What to work on -
In the answer, every entry must appear exactly as given.

Data for the task -
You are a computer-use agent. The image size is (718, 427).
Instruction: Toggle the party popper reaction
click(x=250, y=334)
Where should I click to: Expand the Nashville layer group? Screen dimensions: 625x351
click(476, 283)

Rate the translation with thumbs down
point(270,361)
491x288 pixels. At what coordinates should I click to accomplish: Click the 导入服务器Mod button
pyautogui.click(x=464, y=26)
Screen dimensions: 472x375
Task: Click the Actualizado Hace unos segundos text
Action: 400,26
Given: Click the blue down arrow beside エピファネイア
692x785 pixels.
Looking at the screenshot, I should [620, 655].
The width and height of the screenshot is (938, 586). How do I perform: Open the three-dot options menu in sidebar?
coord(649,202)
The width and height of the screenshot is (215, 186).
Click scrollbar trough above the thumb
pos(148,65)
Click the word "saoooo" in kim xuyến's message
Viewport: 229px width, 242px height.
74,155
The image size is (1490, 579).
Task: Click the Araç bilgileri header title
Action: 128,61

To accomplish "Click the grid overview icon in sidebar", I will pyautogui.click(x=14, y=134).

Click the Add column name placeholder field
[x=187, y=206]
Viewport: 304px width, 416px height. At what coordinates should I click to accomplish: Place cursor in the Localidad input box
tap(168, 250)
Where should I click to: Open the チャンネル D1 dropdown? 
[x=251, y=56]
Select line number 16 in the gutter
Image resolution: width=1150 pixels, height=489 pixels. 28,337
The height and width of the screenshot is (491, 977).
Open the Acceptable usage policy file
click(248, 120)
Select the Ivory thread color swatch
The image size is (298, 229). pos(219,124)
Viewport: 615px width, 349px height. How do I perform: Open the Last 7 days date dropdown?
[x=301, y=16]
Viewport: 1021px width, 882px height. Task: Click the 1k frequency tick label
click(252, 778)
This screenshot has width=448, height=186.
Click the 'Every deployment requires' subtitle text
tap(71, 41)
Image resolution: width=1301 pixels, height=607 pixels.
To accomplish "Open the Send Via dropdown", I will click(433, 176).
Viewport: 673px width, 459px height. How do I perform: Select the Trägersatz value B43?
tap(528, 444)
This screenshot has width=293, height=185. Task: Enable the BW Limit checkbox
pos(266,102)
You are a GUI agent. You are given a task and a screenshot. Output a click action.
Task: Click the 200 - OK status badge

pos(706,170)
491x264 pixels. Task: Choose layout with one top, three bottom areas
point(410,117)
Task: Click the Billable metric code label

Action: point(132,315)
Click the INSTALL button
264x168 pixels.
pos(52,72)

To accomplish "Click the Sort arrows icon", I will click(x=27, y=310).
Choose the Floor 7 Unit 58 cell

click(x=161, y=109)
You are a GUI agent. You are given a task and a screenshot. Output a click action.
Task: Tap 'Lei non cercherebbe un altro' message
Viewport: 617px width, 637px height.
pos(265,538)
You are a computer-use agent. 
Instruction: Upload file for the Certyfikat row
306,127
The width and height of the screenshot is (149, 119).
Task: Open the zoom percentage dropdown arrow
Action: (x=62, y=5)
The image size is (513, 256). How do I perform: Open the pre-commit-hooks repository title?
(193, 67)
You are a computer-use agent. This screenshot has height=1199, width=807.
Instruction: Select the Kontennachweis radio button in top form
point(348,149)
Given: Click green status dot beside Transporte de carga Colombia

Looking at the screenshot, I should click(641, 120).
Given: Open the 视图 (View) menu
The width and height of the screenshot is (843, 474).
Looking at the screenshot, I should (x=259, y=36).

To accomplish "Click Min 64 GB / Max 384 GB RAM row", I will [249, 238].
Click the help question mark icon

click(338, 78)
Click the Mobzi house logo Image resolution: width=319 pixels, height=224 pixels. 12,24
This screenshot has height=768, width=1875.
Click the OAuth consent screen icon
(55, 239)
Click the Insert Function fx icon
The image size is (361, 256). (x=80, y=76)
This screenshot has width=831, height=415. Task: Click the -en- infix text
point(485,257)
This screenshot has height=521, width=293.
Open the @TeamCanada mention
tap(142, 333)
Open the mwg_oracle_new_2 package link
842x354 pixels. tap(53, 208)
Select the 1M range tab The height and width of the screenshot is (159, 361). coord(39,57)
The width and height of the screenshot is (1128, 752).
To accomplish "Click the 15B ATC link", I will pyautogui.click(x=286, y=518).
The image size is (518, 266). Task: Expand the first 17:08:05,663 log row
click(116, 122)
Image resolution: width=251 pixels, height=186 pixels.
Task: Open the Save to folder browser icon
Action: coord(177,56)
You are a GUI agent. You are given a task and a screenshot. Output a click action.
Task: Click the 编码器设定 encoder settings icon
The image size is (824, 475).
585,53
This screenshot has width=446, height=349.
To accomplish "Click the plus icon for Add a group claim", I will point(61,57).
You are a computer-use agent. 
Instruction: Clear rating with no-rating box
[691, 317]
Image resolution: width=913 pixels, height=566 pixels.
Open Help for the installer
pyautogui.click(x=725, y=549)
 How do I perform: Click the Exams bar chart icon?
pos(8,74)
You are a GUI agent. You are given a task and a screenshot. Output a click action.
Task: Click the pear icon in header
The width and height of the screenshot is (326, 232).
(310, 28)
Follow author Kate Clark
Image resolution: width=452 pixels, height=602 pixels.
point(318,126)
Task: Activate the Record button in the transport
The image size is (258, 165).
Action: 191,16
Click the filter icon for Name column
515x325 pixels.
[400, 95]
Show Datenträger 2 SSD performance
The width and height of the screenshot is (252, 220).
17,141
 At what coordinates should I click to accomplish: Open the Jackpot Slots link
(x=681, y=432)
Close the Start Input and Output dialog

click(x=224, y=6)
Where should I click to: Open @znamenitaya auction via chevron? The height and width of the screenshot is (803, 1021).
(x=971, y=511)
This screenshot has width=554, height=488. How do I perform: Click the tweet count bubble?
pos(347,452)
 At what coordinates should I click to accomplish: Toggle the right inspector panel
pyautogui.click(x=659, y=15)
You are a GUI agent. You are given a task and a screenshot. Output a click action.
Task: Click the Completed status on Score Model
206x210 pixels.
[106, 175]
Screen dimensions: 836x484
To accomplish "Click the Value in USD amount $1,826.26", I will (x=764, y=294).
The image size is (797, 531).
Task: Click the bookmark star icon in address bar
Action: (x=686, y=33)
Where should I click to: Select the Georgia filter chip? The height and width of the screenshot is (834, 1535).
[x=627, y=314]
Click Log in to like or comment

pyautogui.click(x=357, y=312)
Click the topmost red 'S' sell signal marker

Solution for this task -
You are a computer-use agent. The image size is (718, 427).
Instruction: Toggle the party popper reaction
click(x=250, y=334)
Where should I click to: Expand the Nashville layer group? Screen dimensions: 625x351
click(476, 283)

Rate the translation with thumbs down
point(270,361)
491x288 pixels. At what coordinates should I click to accomplish: Click the 导入服务器Mod button
pyautogui.click(x=464, y=26)
Screen dimensions: 472x375
Task: Click the Actualizado Hace unos segundos text
Action: 400,26
Given: Click the blue down arrow beside エピファネイア
692x785 pixels.
Looking at the screenshot, I should [620, 655].
The width and height of the screenshot is (938, 586). How do I perform: Open the three-dot options menu in sidebar?
coord(649,202)
The width and height of the screenshot is (215, 186).
Click scrollbar trough above the thumb
pos(148,65)
Click the word "saoooo" in kim xuyến's message
Viewport: 229px width, 242px height.
74,155
The image size is (1490, 579).
Task: Click the Araç bilgileri header title
Action: 128,61

To accomplish "Click the grid overview icon in sidebar", I will pyautogui.click(x=14, y=134).

Click the Add column name placeholder field
[x=187, y=206]
Viewport: 304px width, 416px height. At what coordinates should I click to accomplish: Place cursor in the Localidad input box
tap(168, 250)
Where should I click to: Open the チャンネル D1 dropdown? 
[x=251, y=56]
Select line number 16 in the gutter
Image resolution: width=1150 pixels, height=489 pixels. 28,337
The height and width of the screenshot is (491, 977).
Open the Acceptable usage policy file
click(248, 120)
Select the Ivory thread color swatch
The image size is (298, 229). pos(219,124)
Viewport: 615px width, 349px height. How do I perform: Open the Last 7 days date dropdown?
[x=301, y=16]
Viewport: 1021px width, 882px height. Task: Click the 1k frequency tick label
click(252, 778)
This screenshot has width=448, height=186.
Click the 'Every deployment requires' subtitle text
tap(71, 41)
Image resolution: width=1301 pixels, height=607 pixels.
To accomplish "Open the Send Via dropdown", I will click(433, 176).
Viewport: 673px width, 459px height. How do I perform: Select the Trägersatz value B43?
tap(528, 444)
This screenshot has width=293, height=185. Task: Enable the BW Limit checkbox
pos(266,102)
You are a GUI agent. You are given a task and a screenshot. Output a click action.
Task: Click the 200 - OK status badge

pos(706,170)
491x264 pixels. Task: Choose layout with one top, three bottom areas
point(410,117)
Task: Click the Billable metric code label

Action: point(132,315)
Click the INSTALL button
264x168 pixels.
pos(52,72)

To accomplish "Click the Sort arrows icon", I will click(x=27, y=310).
Choose the Floor 7 Unit 58 cell

click(x=161, y=109)
You are a GUI agent. You are given a task and a screenshot. Output a click action.
Task: Tap 'Lei non cercherebbe un altro' message
Viewport: 617px width, 637px height.
pos(265,538)
You are a computer-use agent. 
Instruction: Upload file for the Certyfikat row
306,127
The width and height of the screenshot is (149, 119).
Task: Open the zoom percentage dropdown arrow
Action: (x=62, y=5)
The image size is (513, 256). How do I perform: Open the pre-commit-hooks repository title?
(193, 67)
You are a computer-use agent. This screenshot has height=1199, width=807.
Instruction: Select the Kontennachweis radio button in top form
point(348,149)
Given: Click green status dot beside Transporte de carga Colombia

Looking at the screenshot, I should click(641, 120).
Given: Open the 视图 (View) menu
The width and height of the screenshot is (843, 474).
Looking at the screenshot, I should (x=259, y=36).

To accomplish "Click Min 64 GB / Max 384 GB RAM row", I will [249, 238].
Click the help question mark icon

click(338, 78)
Click the Mobzi house logo Image resolution: width=319 pixels, height=224 pixels. 12,24
This screenshot has height=768, width=1875.
Click the OAuth consent screen icon
(55, 239)
Click the Insert Function fx icon
The image size is (361, 256). (x=80, y=76)
This screenshot has width=831, height=415. Task: Click the -en- infix text
point(485,257)
This screenshot has height=521, width=293.
Open the @TeamCanada mention
tap(142, 333)
Open the mwg_oracle_new_2 package link
842x354 pixels. tap(53, 208)
Select the 1M range tab The height and width of the screenshot is (159, 361). coord(39,57)
The width and height of the screenshot is (1128, 752).
To accomplish "Click the 15B ATC link", I will pyautogui.click(x=286, y=518).
The image size is (518, 266). Task: Expand the first 17:08:05,663 log row
click(116, 122)
Image resolution: width=251 pixels, height=186 pixels.
Task: Open the Save to folder browser icon
Action: coord(177,56)
You are a GUI agent. You are given a task and a screenshot. Output a click action.
Task: Click the 编码器设定 encoder settings icon
The image size is (824, 475).
585,53
This screenshot has width=446, height=349.
To accomplish "Click the plus icon for Add a group claim", I will point(61,57).
You are a computer-use agent. 
Instruction: Clear rating with no-rating box
[691, 317]
Image resolution: width=913 pixels, height=566 pixels.
Open Help for the installer
pyautogui.click(x=725, y=549)
 How do I perform: Click the Exams bar chart icon?
pos(8,74)
You are a GUI agent. You are given a task and a screenshot. Output a click action.
Task: Click the pear icon in header
The width and height of the screenshot is (326, 232).
(310, 28)
Follow author Kate Clark
Image resolution: width=452 pixels, height=602 pixels.
point(318,126)
Task: Activate the Record button in the transport
The image size is (258, 165).
Action: 191,16
Click the filter icon for Name column
515x325 pixels.
[400, 95]
Show Datenträger 2 SSD performance
The width and height of the screenshot is (252, 220).
17,141
 At what coordinates should I click to accomplish: Open the Jackpot Slots link
(x=681, y=432)
Close the Start Input and Output dialog

click(x=224, y=6)
Where should I click to: Open @znamenitaya auction via chevron? The height and width of the screenshot is (803, 1021).
(x=971, y=511)
This screenshot has width=554, height=488. How do I perform: Click the tweet count bubble?
pos(347,452)
 At what coordinates should I click to accomplish: Toggle the right inspector panel
pyautogui.click(x=659, y=15)
You are a GUI agent. You are given a task and a screenshot. Output a click action.
Task: Click the Completed status on Score Model
206x210 pixels.
[106, 175]
Screen dimensions: 836x484
To accomplish "Click the Value in USD amount $1,826.26", I will (x=764, y=294).
The image size is (797, 531).
Task: Click the bookmark star icon in address bar
Action: (x=686, y=33)
Where should I click to: Select the Georgia filter chip? The height and width of the screenshot is (834, 1535).
[x=627, y=314]
Click Log in to like or comment

pyautogui.click(x=357, y=312)
Click the topmost red 'S' sell signal marker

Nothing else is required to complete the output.